### What the exercise asks
Exact reproduction, images excluded: write out the records below.

----------

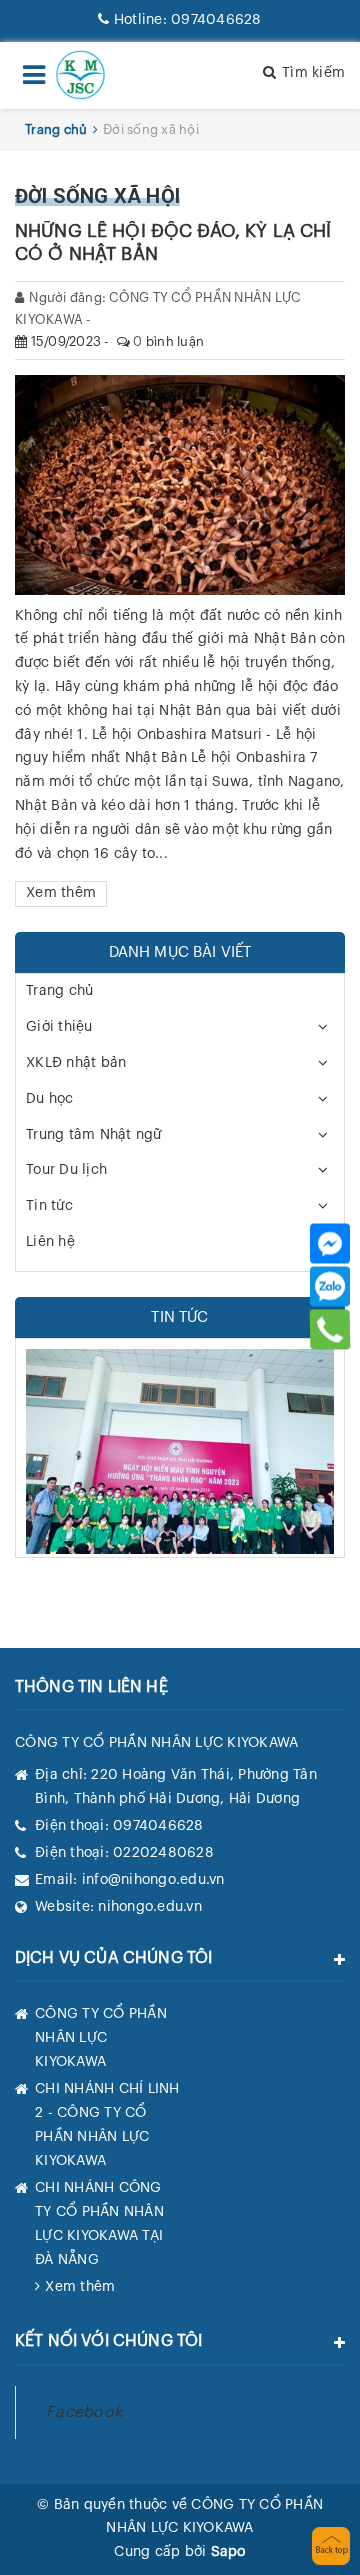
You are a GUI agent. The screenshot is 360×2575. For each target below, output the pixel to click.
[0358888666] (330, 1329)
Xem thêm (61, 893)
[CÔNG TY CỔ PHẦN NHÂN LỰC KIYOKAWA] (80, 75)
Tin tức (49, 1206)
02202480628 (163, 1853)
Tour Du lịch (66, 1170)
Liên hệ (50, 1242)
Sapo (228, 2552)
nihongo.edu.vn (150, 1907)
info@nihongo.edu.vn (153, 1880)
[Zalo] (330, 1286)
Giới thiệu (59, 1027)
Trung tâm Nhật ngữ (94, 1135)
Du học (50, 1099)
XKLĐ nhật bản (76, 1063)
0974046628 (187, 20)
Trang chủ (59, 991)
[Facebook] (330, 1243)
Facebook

----------

### Response box
You are a GUI agent. The screenshot is 360×2575. For each target below, output the pixel to click.
[0358888666] (330, 1329)
Xem thêm (61, 893)
[CÔNG TY CỔ PHẦN NHÂN LỰC KIYOKAWA] (80, 75)
Tin tức (49, 1206)
02202480628 (163, 1853)
Tour Du lịch (66, 1170)
Liên hệ (50, 1242)
Sapo (228, 2552)
nihongo.edu.vn (150, 1907)
info@nihongo.edu.vn (153, 1880)
[Zalo] (330, 1286)
Giới thiệu (59, 1027)
Trung tâm Nhật ngữ (94, 1135)
Du học (50, 1099)
XKLĐ nhật bản (76, 1063)
0974046628 (187, 20)
Trang chủ (59, 991)
[Facebook] (330, 1243)
Facebook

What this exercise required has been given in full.